The development of 5G technologies has long transcended competition between companies and evolved into an international arms race. China has gained the edge thus far, bolstered by strong state-sponsored coordination and funding, leaving the US behind. The Chinese 5-year plan aims for broad commercial 5G launch by 2020, and all the major wireless providers have conducted extensive 5G trials. The government has already opened up significant amounts of mid- and high-band spectrum. However, to counter the Chinese influence in America, the US has now deployed a slew of new public policy to protect and bolster its own telecom infrastructure.

The Federal Communications Committee (FCC) has voted unanimously to bar any telecoms from using US federal subsidies to buy technology deemed a national security risk. While this seems like a pretty broad measure, its intended target is undoubtedly China. Coinciding with the FCC’s decision, the U.S. Commerce Department has specifically banned American companies from selling products to Huawei rival, ZTE Corp, for 7 years, clamping down on Chinese 5G ambitions for the foreseeable future.

* **WRITTEN INSTRUCTION 1**
Copy the 5G passage starting at "The Federal Communications" and stopping after "the foreseeable future.", and swap "Commerce Department" for "Department of Commerce".
* **WRITTEN INSTRUCTION 2**
Continue the passage about the US and China competing over 5G from its last sentence.
The listing that comes next has no connection to the text about the 5G race.

* **INFORMATION SHOWN**
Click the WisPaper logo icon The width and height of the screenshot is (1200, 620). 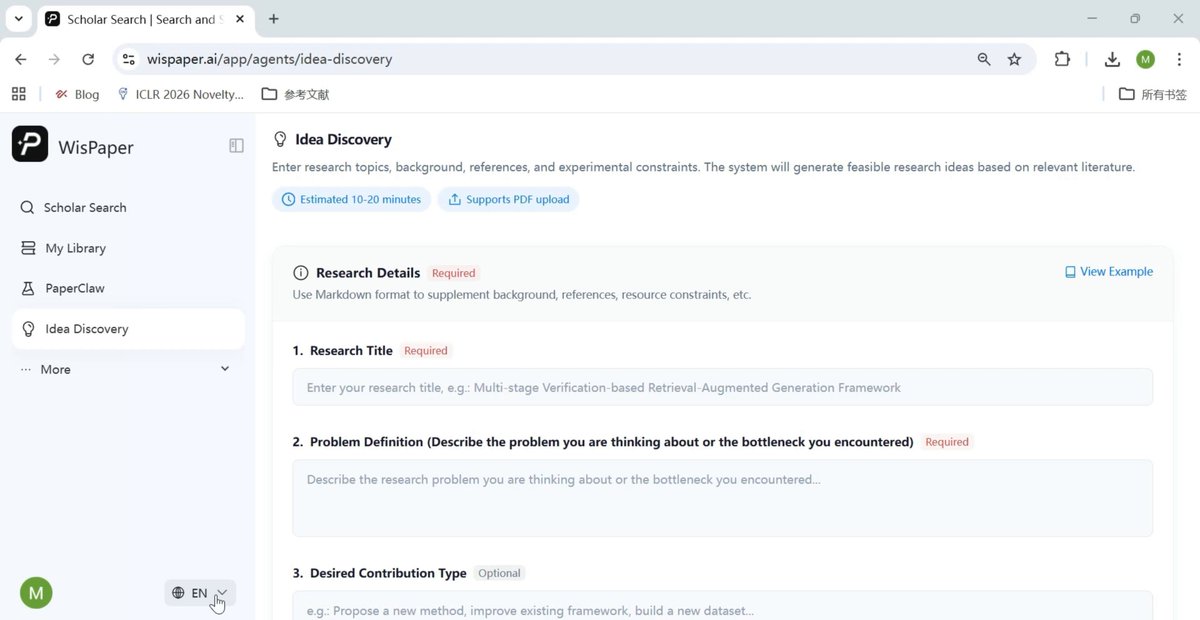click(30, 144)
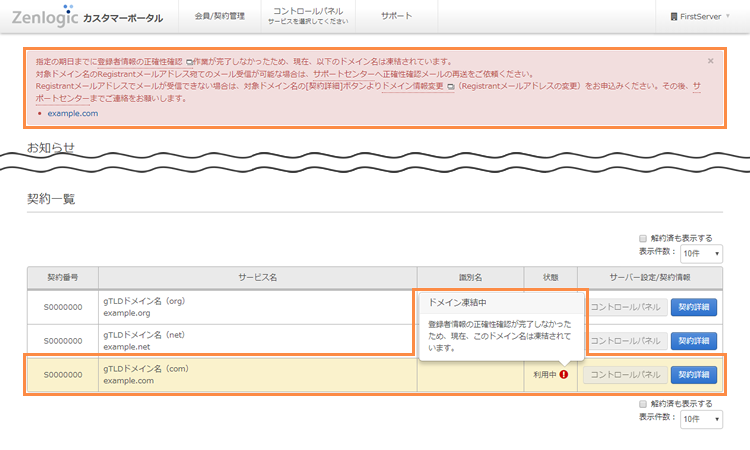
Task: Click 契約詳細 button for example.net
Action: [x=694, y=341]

* **EXERCISE OUTPUT 1**
The Federal Communications Committee (FCC) has voted unanimously to bar any telecoms from using US federal subsidies to buy technology deemed a national security risk. While this seems like a pretty broad measure, its intended target is undoubtedly China. Coinciding with the FCC’s decision, the U.S. Department of Commerce has specifically banned American companies from selling products to Huawei rival, ZTE Corp, for 7 years, clamping down on Chinese 5G ambitions for the foreseeable future.

* **EXERCISE OUTPUT 2**
Huawei had already been largely locked out of the US market since 2012. The U.S. government has called Huawei, the world’s largest provider of telecom equipment such as base stations and routers, a national-security threat and has cited its potential dominance of next-generation 5G technologies. American telecom space is especially sensitive to Chinese influence because of China’s aforementioned state-corporation relationship. Giving Huawei or ZTE even limited access to US airwaves means the Chinese government could potentially access Americans’ data. National-security fears were also behind the U.S. decision in March to block the takeover of chip maker Qualcomm Inc. by then Singapore-based Broadcom Ltd. on grounds that the deal could endanger American technological prowess.

With these new protections, sentiment for US telecoms should remain positive. On Wednesday, the FCC proposed the initiation of the nation’s first  5G spectrum auction. The commission will be freeing up airwaves in the 28 GHz band on November 14 of this year. A 24 GHz auction would also commence as soon as the 28 GHz auction is completed. Both spectrum bands are considered well suited for fifth-generation 5G wireless deployments, and the FCC expects to free up spectrum in other GHz bands as well. All of this comes on the back of a $600 million allocation to the U.S. Department of Agriculture for rural broadband grants and loans, included in March’s Omnibus spending bill.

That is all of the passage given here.